Try it. Report each line from the data below that holds the word "computer".

┌──

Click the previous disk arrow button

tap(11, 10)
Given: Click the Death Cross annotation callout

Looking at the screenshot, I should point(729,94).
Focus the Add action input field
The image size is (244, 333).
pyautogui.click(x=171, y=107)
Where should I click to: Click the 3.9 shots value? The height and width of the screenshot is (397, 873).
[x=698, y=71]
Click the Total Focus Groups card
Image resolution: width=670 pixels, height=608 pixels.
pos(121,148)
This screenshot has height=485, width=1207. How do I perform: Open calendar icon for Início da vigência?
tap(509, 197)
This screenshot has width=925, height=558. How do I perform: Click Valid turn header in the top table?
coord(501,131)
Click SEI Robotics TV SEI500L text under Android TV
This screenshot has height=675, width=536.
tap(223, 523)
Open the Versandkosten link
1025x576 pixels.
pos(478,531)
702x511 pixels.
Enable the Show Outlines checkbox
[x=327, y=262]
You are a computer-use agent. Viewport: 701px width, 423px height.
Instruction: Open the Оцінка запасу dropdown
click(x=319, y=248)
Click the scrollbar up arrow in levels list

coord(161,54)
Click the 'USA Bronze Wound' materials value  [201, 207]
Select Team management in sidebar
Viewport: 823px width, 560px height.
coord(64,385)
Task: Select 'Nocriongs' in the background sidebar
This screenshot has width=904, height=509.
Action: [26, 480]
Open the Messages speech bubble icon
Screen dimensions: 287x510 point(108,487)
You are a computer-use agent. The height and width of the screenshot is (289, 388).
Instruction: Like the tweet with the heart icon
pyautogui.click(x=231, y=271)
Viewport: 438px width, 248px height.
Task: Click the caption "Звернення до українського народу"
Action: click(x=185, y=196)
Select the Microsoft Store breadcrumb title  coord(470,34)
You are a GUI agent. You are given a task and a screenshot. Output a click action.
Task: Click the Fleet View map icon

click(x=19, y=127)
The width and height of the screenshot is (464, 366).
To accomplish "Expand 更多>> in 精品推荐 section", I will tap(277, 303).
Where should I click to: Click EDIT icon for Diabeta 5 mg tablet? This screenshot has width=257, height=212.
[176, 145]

└──

Answer to this problem.
You are a computer-use agent. Viewport: 701px width, 423px height.
You are a computer-use agent. The height and width of the screenshot is (289, 388).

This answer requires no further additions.